Long’s attitudes towards gender and race were intertwined. Melissa May Borja, a religion scholar in the Department of American Culture at the University of Michigan, told the Post, “Maybe he didn’t intend to harm Asian Americans, but it’s clearly had a disparate impact on Asian American women.” She added, “Considering the structure of labor does mean they probably were more likely the target of a white man dealing with issues of sex and shame. Maybe he saw these women as more expendable.”
Randy Park, son of Hyun Jung Grant, one of the women killed, described the sex addiction as “bullshit,” telling The Daily Beast, “My question to the family is, what did y’all teach him? Did you turn him in because you’re scared that you’ll be affiliated with him? You just gonna scapegoat your son out? And they just get away scot free? Like, no, you guys definitely taught him some shit. Take some fucking responsibility.”
Long’s actions are extreme, but his ideology is not.
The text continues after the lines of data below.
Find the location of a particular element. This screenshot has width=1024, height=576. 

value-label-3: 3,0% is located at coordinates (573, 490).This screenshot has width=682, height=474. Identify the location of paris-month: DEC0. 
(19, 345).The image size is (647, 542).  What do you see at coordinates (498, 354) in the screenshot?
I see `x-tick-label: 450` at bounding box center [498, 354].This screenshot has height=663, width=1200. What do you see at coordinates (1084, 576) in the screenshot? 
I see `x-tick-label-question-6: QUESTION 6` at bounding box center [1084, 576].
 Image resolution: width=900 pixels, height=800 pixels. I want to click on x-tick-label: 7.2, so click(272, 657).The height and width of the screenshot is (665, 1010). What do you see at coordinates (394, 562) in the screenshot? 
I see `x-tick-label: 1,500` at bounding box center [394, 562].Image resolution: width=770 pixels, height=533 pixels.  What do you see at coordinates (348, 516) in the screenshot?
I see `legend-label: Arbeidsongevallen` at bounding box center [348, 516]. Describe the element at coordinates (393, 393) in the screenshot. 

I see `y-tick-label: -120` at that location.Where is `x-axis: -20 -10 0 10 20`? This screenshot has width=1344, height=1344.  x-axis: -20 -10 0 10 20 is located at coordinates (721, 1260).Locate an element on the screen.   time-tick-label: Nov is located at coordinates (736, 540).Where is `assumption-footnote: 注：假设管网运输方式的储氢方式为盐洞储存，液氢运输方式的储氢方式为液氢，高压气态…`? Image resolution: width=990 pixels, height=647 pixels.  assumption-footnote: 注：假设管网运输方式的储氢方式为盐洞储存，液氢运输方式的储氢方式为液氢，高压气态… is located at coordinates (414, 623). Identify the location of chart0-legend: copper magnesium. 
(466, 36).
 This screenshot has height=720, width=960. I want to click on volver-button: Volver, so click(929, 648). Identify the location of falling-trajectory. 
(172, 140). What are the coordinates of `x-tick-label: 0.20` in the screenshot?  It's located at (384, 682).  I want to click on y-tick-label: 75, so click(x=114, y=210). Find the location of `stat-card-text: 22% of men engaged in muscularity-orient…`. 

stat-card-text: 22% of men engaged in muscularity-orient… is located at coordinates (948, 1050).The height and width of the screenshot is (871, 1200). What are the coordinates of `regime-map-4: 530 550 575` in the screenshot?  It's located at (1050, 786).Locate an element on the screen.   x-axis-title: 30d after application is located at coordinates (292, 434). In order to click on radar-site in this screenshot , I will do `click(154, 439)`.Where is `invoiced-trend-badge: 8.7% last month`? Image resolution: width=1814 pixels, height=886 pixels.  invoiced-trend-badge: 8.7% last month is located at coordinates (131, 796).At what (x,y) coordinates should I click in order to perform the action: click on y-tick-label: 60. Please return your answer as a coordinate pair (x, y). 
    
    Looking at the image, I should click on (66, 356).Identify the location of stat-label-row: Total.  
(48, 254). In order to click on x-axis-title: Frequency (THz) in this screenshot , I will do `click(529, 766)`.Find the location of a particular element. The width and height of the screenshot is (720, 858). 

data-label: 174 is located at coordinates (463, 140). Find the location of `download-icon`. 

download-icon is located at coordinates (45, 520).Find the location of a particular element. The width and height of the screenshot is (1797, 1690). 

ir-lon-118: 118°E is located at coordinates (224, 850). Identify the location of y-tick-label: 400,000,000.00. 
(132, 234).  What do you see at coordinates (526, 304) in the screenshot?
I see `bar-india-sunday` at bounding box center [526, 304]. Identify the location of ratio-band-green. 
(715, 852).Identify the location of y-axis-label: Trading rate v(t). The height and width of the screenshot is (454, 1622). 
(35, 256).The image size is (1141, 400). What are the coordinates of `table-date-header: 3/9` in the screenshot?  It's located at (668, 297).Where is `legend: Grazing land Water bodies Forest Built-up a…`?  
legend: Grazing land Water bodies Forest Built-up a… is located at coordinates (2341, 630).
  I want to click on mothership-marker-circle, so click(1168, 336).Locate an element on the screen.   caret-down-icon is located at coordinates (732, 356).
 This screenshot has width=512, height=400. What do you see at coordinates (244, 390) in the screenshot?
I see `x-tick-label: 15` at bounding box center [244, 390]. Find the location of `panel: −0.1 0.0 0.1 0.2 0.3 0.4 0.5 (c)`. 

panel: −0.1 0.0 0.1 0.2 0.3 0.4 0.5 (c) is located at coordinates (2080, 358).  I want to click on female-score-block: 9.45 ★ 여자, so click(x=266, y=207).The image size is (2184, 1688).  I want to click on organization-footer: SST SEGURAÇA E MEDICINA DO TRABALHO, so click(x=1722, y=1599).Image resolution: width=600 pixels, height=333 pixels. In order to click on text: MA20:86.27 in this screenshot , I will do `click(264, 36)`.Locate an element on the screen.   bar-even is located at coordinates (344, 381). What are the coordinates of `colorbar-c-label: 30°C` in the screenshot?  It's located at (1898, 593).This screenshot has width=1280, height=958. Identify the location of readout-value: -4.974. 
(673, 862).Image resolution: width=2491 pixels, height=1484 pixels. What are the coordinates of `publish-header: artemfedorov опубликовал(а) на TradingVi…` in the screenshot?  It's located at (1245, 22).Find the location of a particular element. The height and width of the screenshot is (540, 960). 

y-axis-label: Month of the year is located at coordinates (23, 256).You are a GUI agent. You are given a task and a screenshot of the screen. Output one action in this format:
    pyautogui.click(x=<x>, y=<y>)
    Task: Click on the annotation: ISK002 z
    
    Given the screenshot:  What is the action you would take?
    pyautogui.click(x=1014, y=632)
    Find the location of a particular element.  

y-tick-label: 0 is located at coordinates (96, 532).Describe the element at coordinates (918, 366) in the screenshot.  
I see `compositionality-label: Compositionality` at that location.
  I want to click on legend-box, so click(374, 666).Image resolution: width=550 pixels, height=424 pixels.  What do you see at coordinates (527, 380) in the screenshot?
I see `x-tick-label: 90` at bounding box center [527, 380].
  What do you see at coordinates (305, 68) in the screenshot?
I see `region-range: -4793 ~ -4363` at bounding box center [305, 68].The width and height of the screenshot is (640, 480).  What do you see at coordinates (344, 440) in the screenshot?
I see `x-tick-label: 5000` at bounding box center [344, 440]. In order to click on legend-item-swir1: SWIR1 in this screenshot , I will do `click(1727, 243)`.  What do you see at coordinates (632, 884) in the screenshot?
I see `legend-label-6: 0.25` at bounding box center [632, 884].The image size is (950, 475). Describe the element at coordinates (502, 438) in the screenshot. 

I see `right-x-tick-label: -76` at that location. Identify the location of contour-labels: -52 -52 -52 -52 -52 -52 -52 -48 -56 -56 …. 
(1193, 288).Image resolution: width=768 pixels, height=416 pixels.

He simply took the values he inherited from his culture to their logical endpoint. It’s not surprising that he doesn’t see his own actions as racist, since he was reared in church that is defiantly anti-anti-racist. Taught that sex outside of marriage is the equivalent of bestiality, is it really so surprising that he treated sex workers as cattle worthy of sacrifice and slaughter?
The guilt for Long’s actions belongs only to himself. But his way of thinking didn’t spring from an immaculate conception. The desire to “eliminate” temptation by killing Asian sex workers is the culmination of a culture that dehumanizes people of color, dehumanizes women, and dehumanizes sex workers. Long is an outlier only in the extremity of his actions, not in his attitudes and ideas, which are very much part of mainstream society. In Randy Park’s words, it’s time to “take some fucking responsibility.”